08:58 PM on 06/30/2011
LOVE THAT IDEA ! ! !
06:11 PM on 06/28/2011
My husband linked me to this because it is similar to musings of mine: a minimum wage law that included pay ratio standards.

What if companies had to pay a minimum pre-set per-hour dollar amount to their employees AND had to pay based on a highest paid to lowest paid ratio cap?

What if companies had to be more equal with how they dispersed the earnings of the company?

To work, it would mean that:
- A company's earnings were regarded as being generated by the sum of the efforts of all its employees, and,
- Should be more evenly returned to the workers as fair (reasonable, rational & honest) compensation for their efforts.

(I can see political alarms going off with that statement, but I will continue anyways. ~_~ooo)

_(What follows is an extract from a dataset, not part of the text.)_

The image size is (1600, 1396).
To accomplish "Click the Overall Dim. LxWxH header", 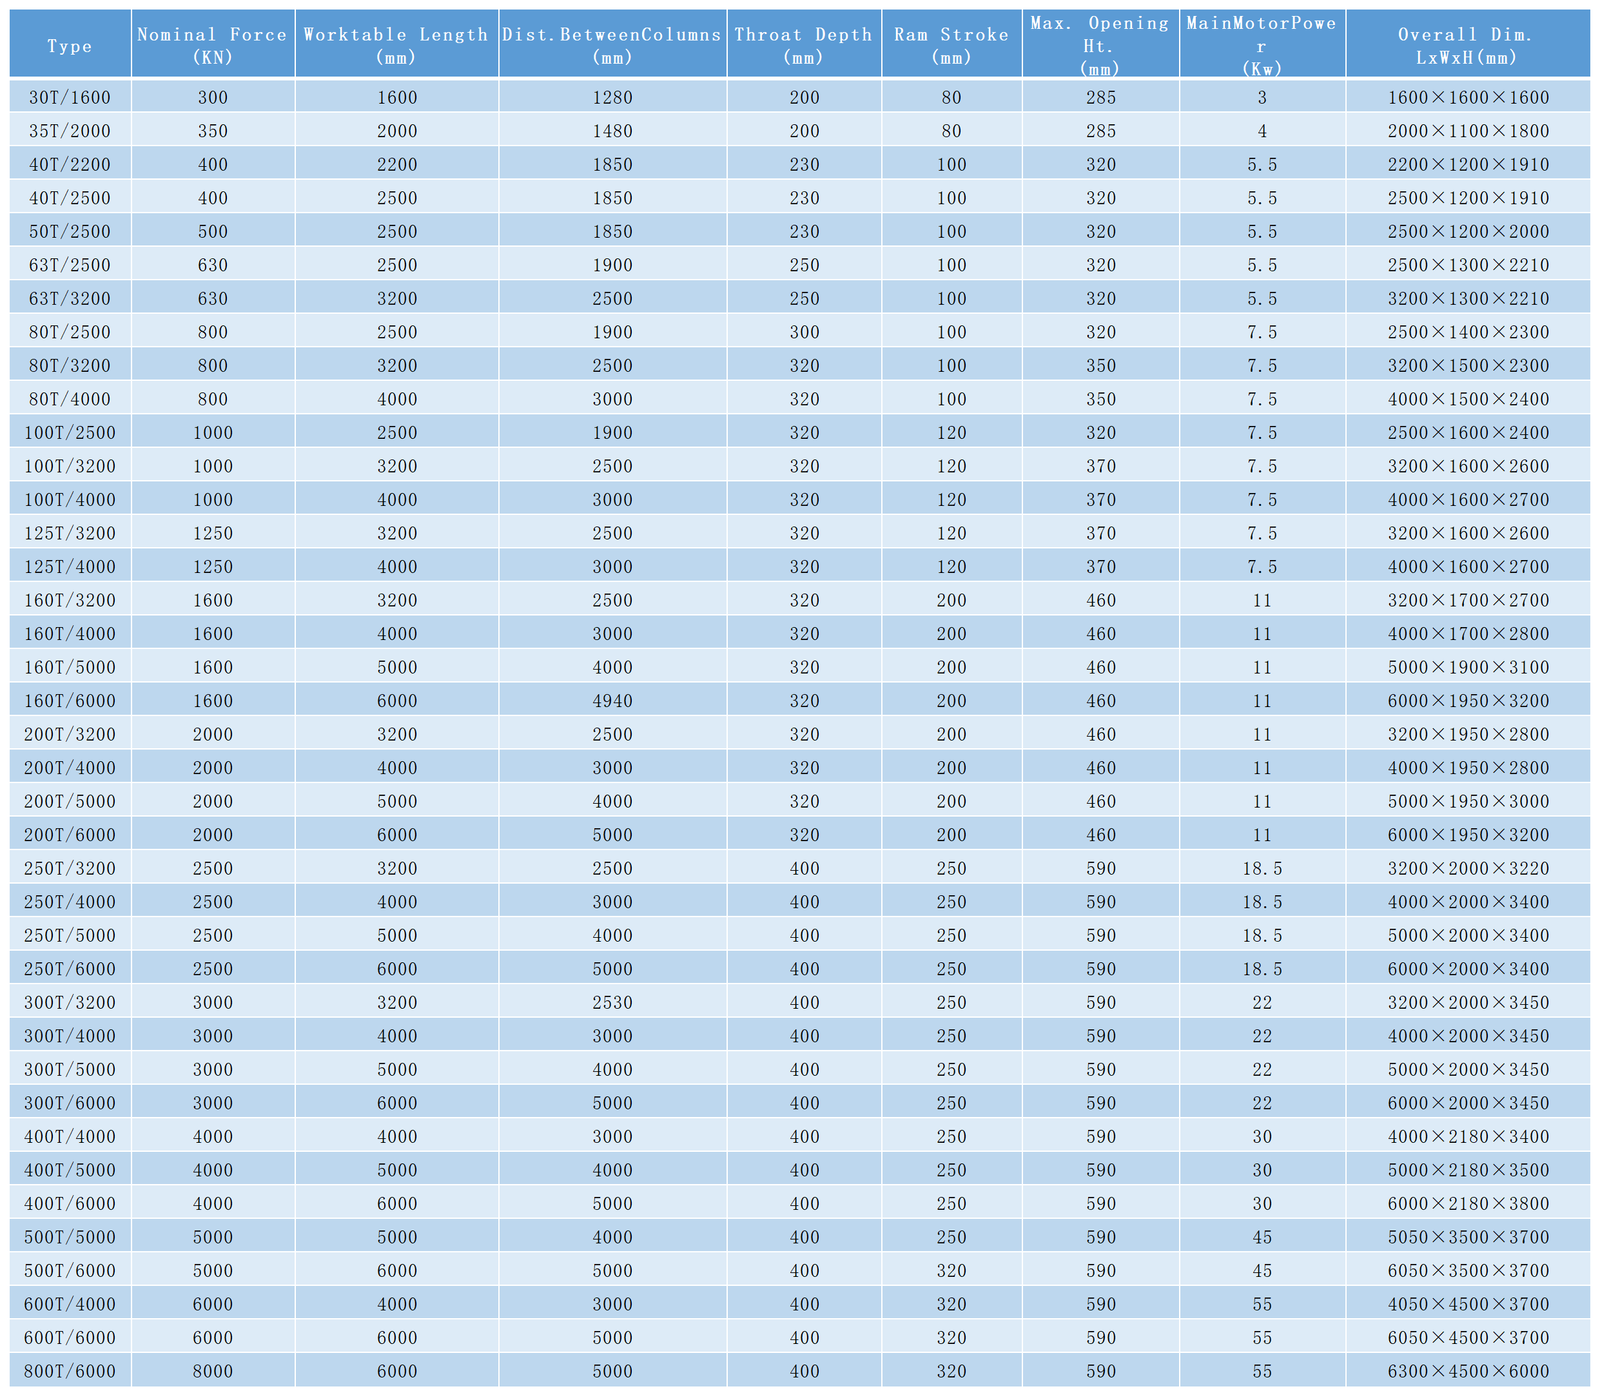I will click(x=1467, y=46).
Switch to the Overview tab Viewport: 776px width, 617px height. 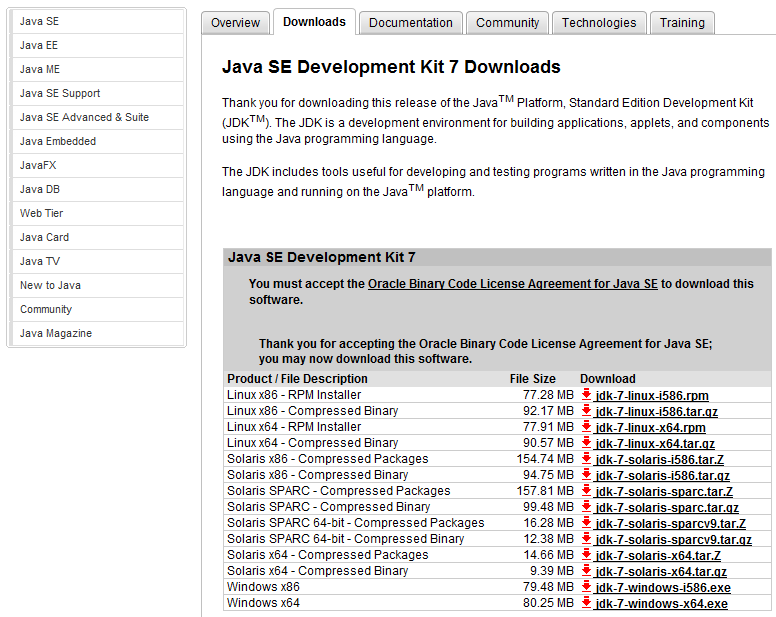coord(235,23)
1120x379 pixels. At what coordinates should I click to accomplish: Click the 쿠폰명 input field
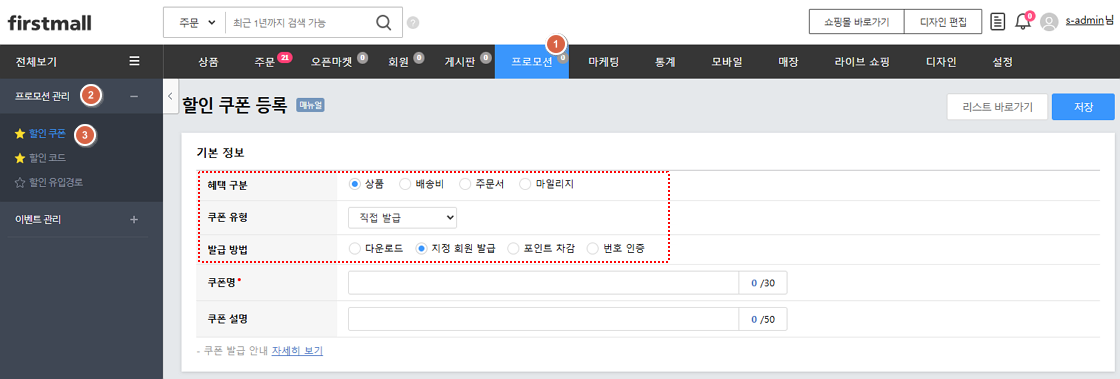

- The comparison would have to include ALL TOTAL gains (consumable/non-consumable or tangible/intangible) acquired because of the position held within that company.

For example:
When an executive has a meal business-meeting, that meal would be included as his or her income when comparing it to, say, a cashier at the company's store. The executive consumed a meal, a basic necessity no matter the circumstances. However, the cashier lost the cost of that meal while the executive gained the cost of that meal. That is a calculable employee gain. Maybe no taxes are owed, but it should count in the comparison.

I know its imperfect and incomplete, but that's why I call them "musings."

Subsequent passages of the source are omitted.